The consignment consisted of 20 boxes, each containing 264 eggs, packed in oat husks, and each egg wrapped in a piece of grease-proof paper. The eggs themselves had been dipped in some preparation, but this can be avoided in future. Spring eggs - September and October - will stand a very much longer journey than eggs that are laid in the New Zealand summer or autumn, consequently there is no need for Dominion exporters to go to the trouble of dipping the eggs in any preparation whatever.

It would be quite sufficient to store them in a cool chamber; and, also, if packed in cardboard fillers in boxes each containing 30 dozen, they would carry and travel very much better.

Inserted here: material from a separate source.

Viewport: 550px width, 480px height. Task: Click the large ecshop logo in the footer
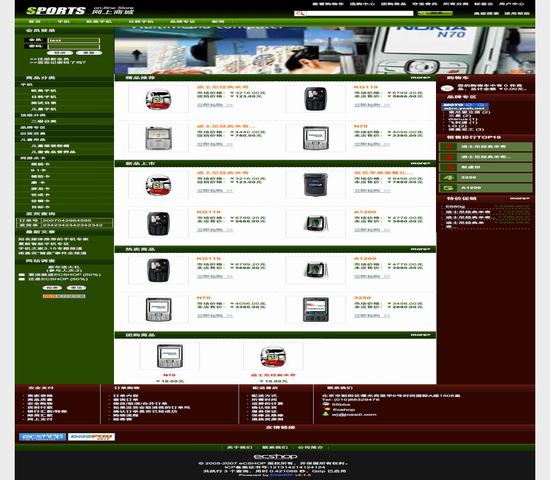[x=275, y=456]
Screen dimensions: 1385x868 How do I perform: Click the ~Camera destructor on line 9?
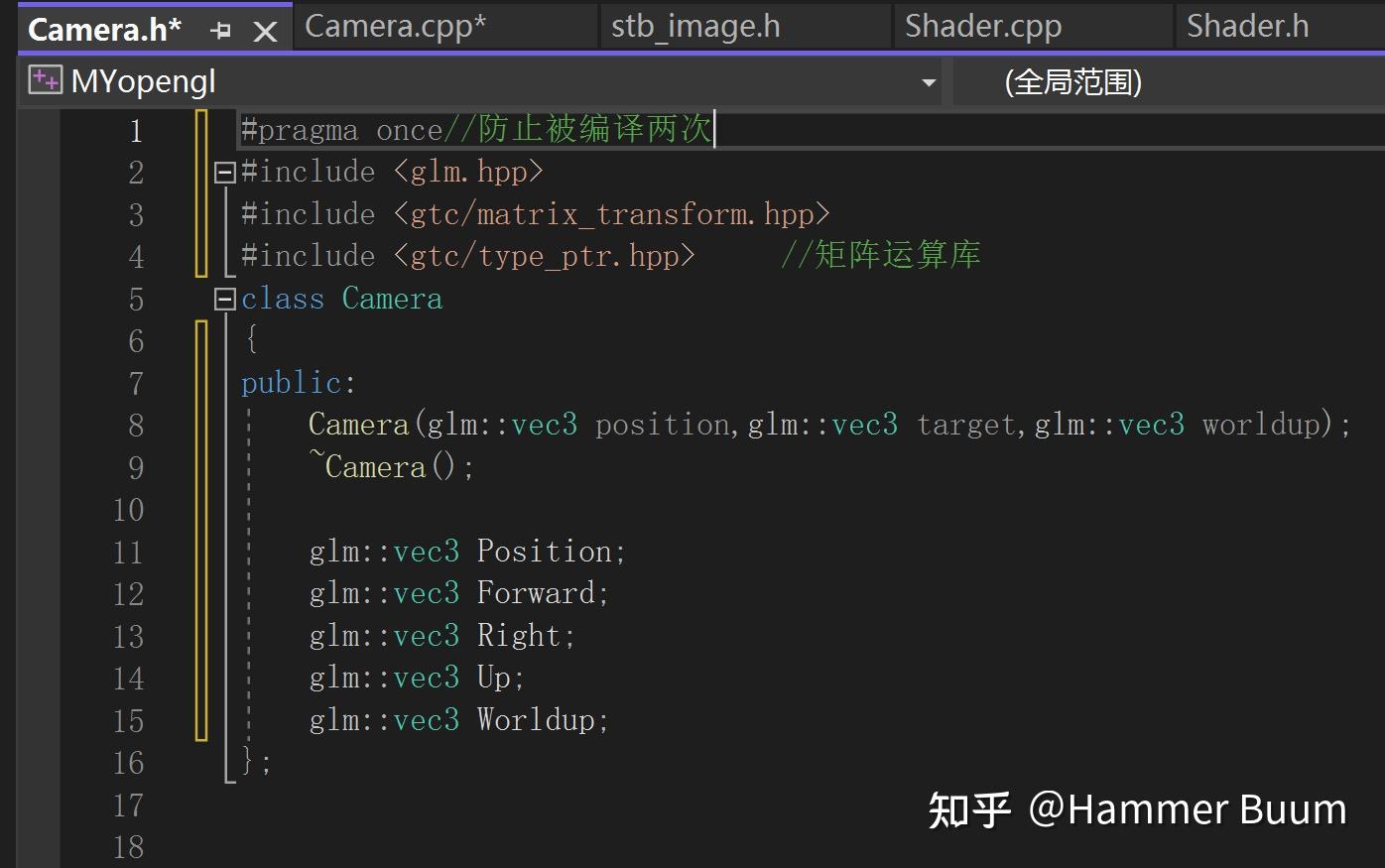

The packing of the consignment in question was quite unsuitable for the London market. The majority of the eggs shipped to London are packed in clean white wood-wool in long cases of 1440 each. These cases carry with them, according to the terms of the London egg market, 60 eggs per long case, which is termed the London allowance to cover any excess breakages. Canadians and Americans pack their eggs in boxes of 360, and use the cardboard fillers, in which case they save the usual London allowance, as the quarter cases so packed are always sold net. That is the full count, and there is no allowance at all.

The boxes from Dunedin were heavy and clumsy and altogether unsuitable.

The American box is a good model, and is made to contain 180 each side, with three dozen eggs on each layer. The quality of the New Zealand eggs was very fine. They came over in the cheese chamber in a temperature of a little under 50 degrees, and were as new when they arrived in London as it is possible to get eggs at this time of the year with the exception of those direct from the nest. There is a good trade to be done from New Zealand in eggs if the farmers are able to get their production here during the months of December and January, when prices are at their highest in London. Spring eggs from the Dominion could be sold here as strictly fresh. The Dunedin eggs were a fair size, namely 14lb per 120.

They were white in colour, whereas eggs with a little colour are always more attractive to the London trader.

• Captain A. D. Blair, son of Mr John Blair, Abbotsford, has received from the Turkish Government the decoration of the fourth order of medjidie. This order was instituted in 1852, and conferred, after the Crimean war, to a considerable extent on British officers. - ODT, 5.3.1912.